USD/CAD remains confined in a range, holds above mid-1.2600s ahead of US CPI
|- A combination of factors continued acting as a headwind for USD/CAD on Thursday.
- Bullish oil prices underpinned the loonie and capped the upside amid weaker USD.
- The downside remains cushioned as investors await the release of the US CPI print.
The USD/CAD pair extended its sideways consolidative price move through the early North American session and remained confined in a narrow trading band, around the 1.2670 region.
The pair struggled to gain any meaningful traction and remained below the 1.2700 mark amid the underlying bullish tone around crude oil prices, which tend to benefit the commodity-linked loonie. On the other hand, a generally positive risk tone weighed on the safe-haven US dollar and acted as a headwind for the USD/CAD pair.

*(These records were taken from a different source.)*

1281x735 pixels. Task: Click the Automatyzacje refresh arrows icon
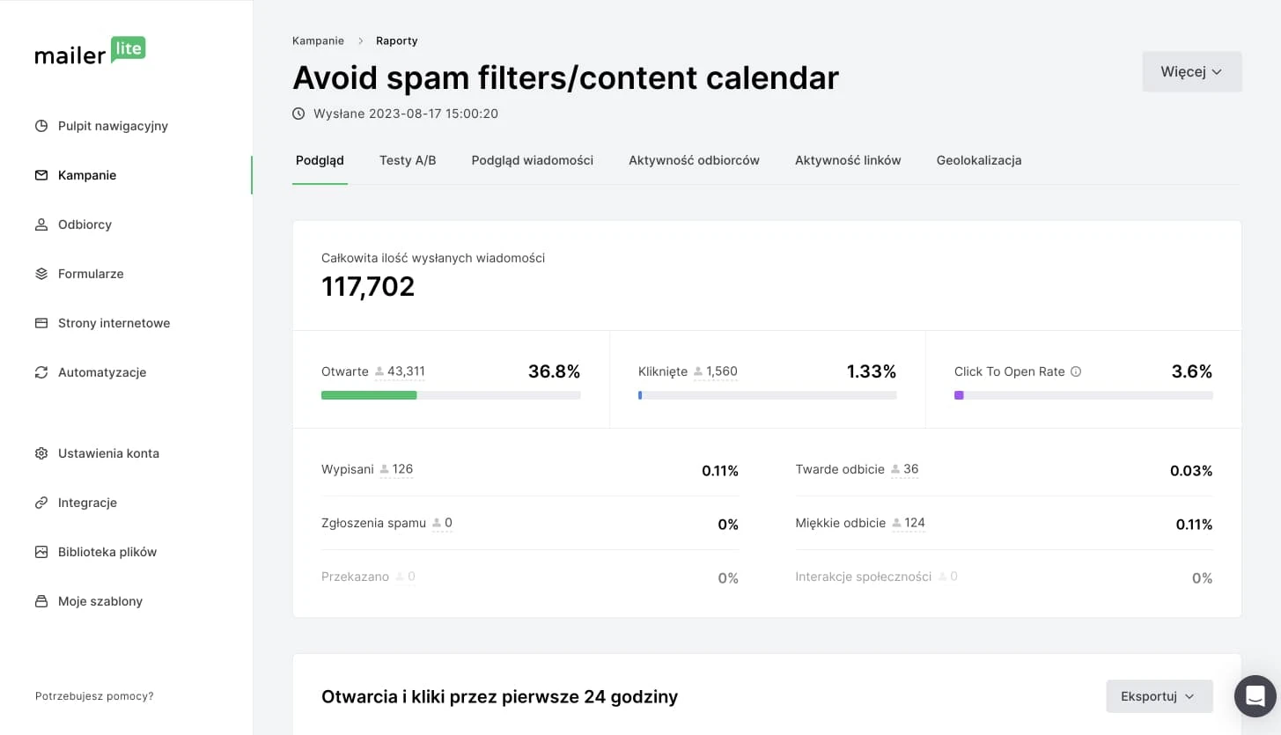(41, 372)
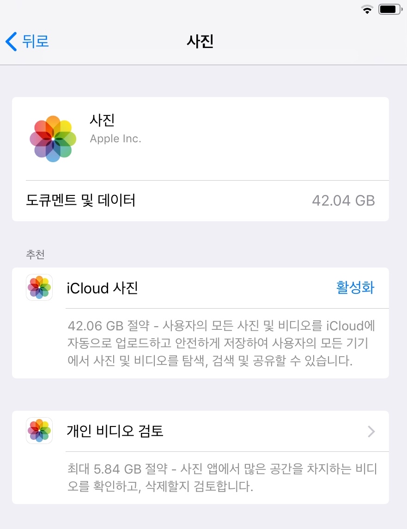Screen dimensions: 407x529
Task: Click the '42.06 GB 절약' iCloud description
Action: [x=221, y=343]
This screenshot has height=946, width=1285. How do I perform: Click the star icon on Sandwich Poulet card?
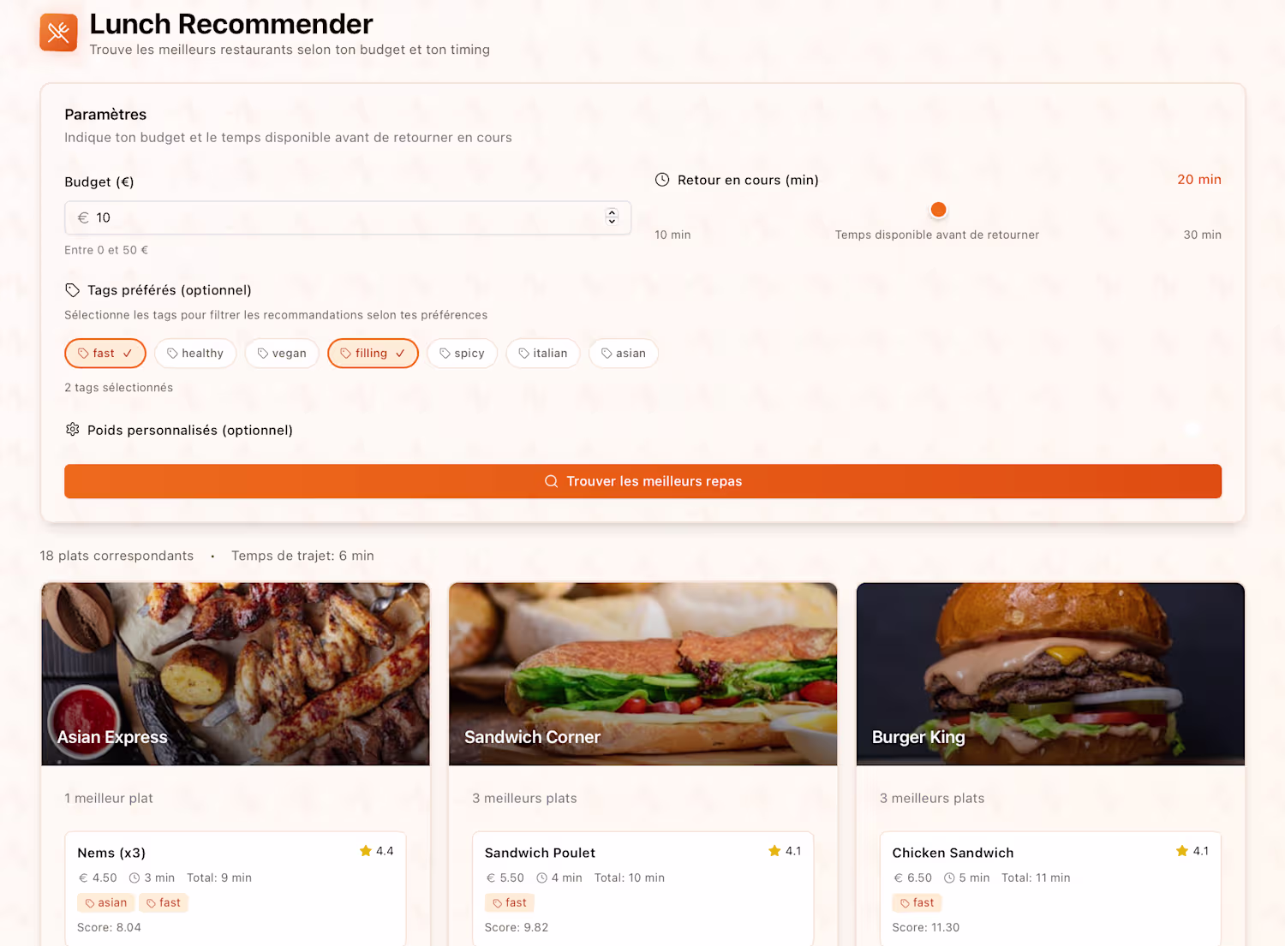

The downside, however, remains cushioned, at least for the time being, as investors seem reluctant and preferred to wait on the sidelines ahead of the US consumer inflation figures. It is worth mentioning that investors have been pricing in a more aggressive policy response by the Fed to contain stubbornly high inflation.
Hence, the US CPI report for January would be looked upon for fresh clues about the pace of the Fed's policy tightening cycle. This, in turn, will play a key role in driving the near-term USD demand. This, along with oil price dynamics, would help investors to determine the next leg of a directional move for the USD/CAD pair.
From a technical perspective, bulls, so far, have managed to defend support near the 1.2450 region. This should now act as a pivotal point for short-term traders, which if broken decisively will set the stage for an extension of the recent pullback from the 1.2785 region, or the monthly high touched in reaction to the stellar NFP report last week.